___ Supplied records

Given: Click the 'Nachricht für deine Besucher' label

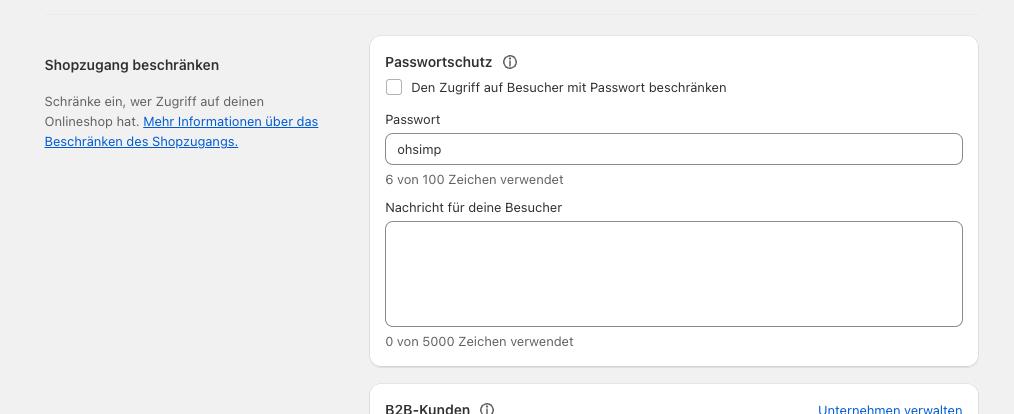Looking at the screenshot, I should tap(473, 208).
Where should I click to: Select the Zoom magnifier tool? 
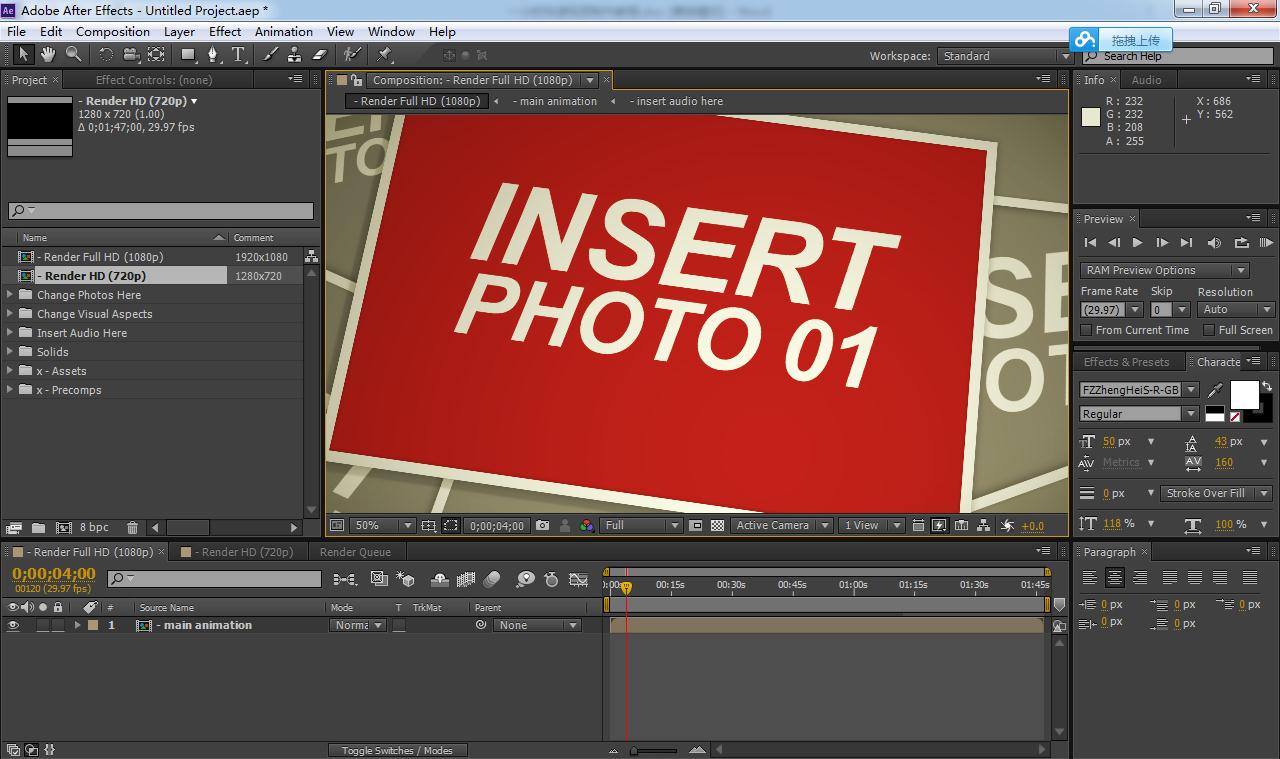pos(73,55)
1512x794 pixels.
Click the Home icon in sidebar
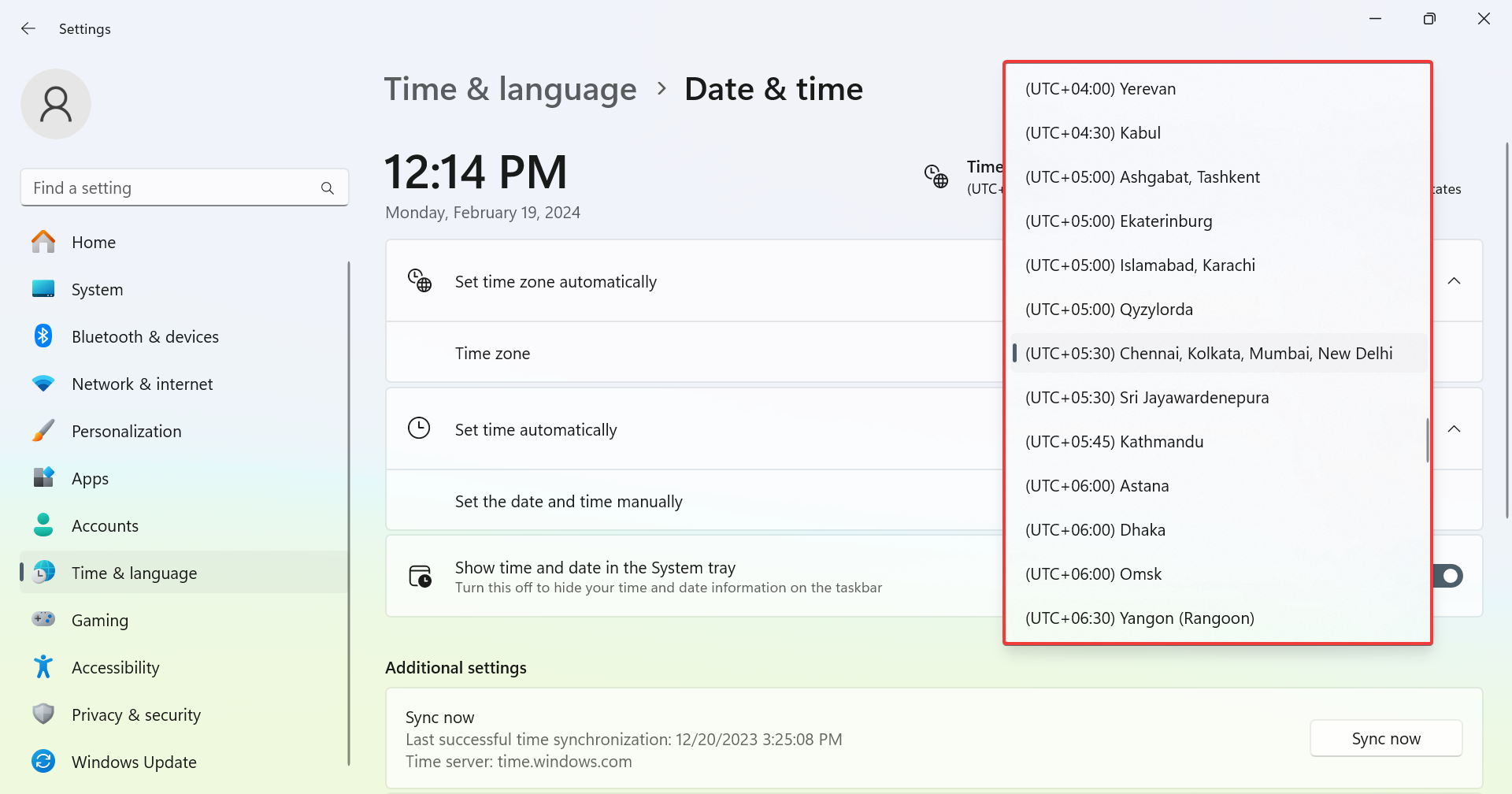point(43,242)

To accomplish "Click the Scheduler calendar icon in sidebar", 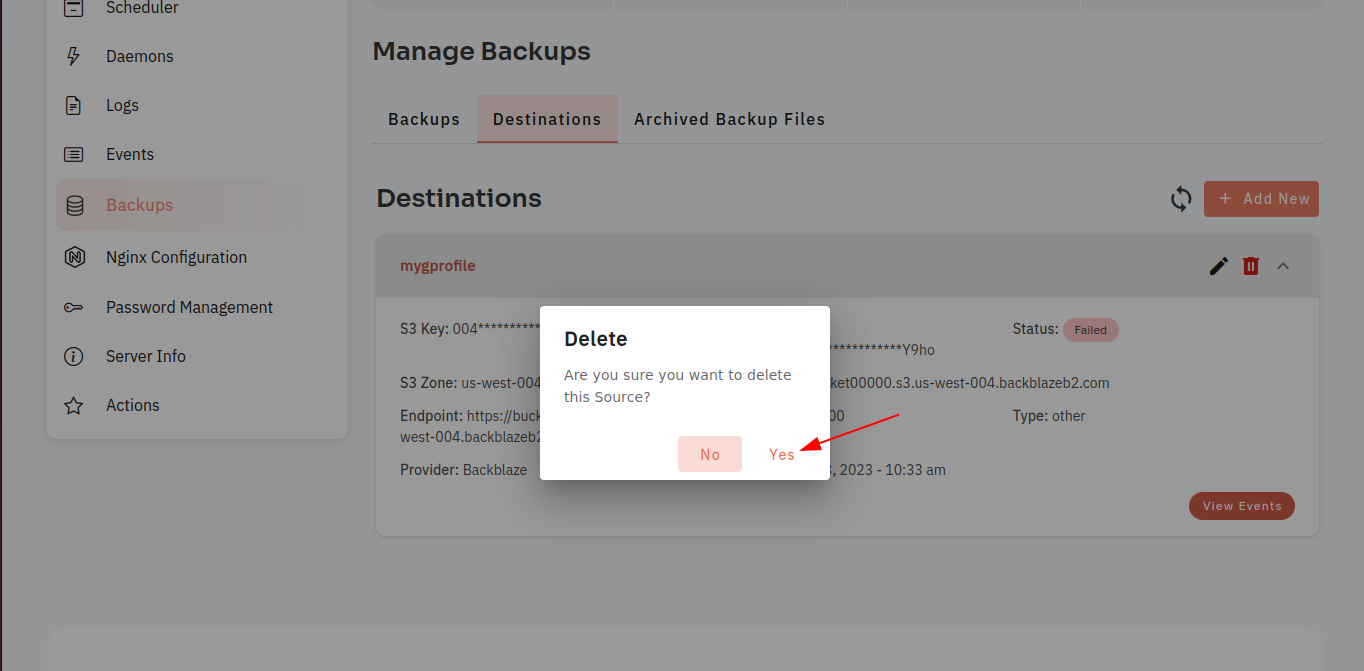I will (73, 8).
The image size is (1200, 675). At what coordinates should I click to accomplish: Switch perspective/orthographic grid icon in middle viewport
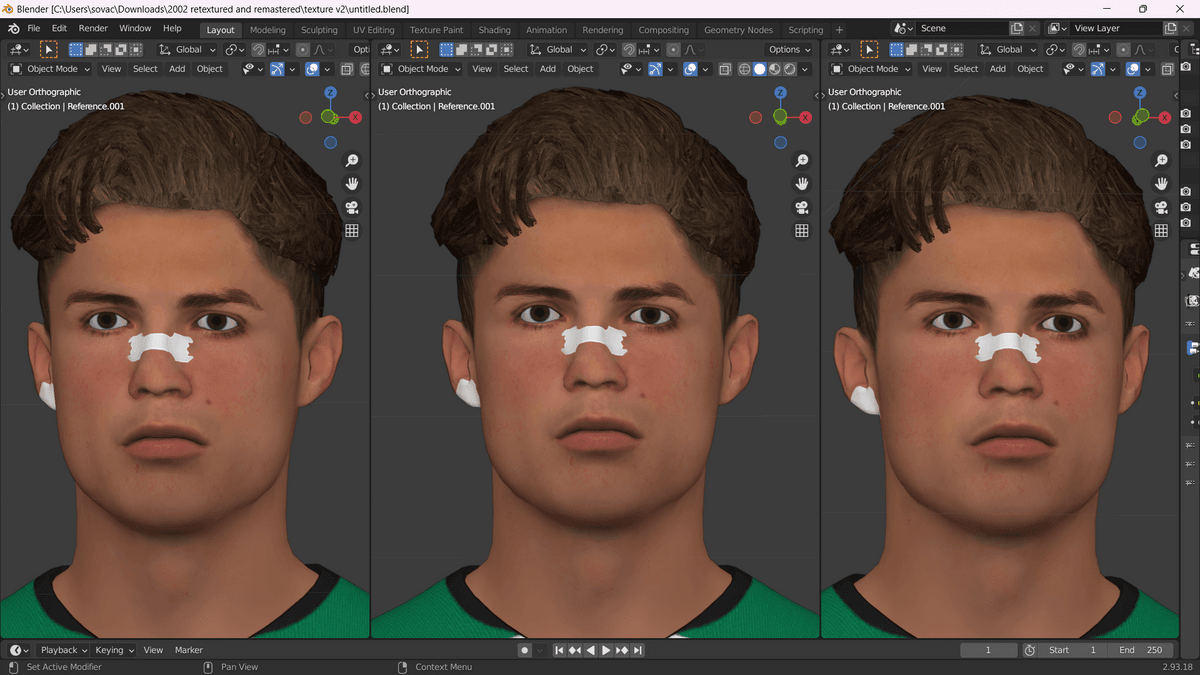[801, 231]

______

## [What to produce]
Rescale the data starting with the line containing "The image size" and going on through the end of the data, and write all of it again with the requests included. Multiply every coordinate in the answers by 1.6 and round it to a whole number, with halves rounded up, and leave the pictures out.

## [Full output]
The image size is (1200, 675). At what coordinates should I click to accomplish: Switch perspective/orthographic grid icon in middle viewport
[1282, 370]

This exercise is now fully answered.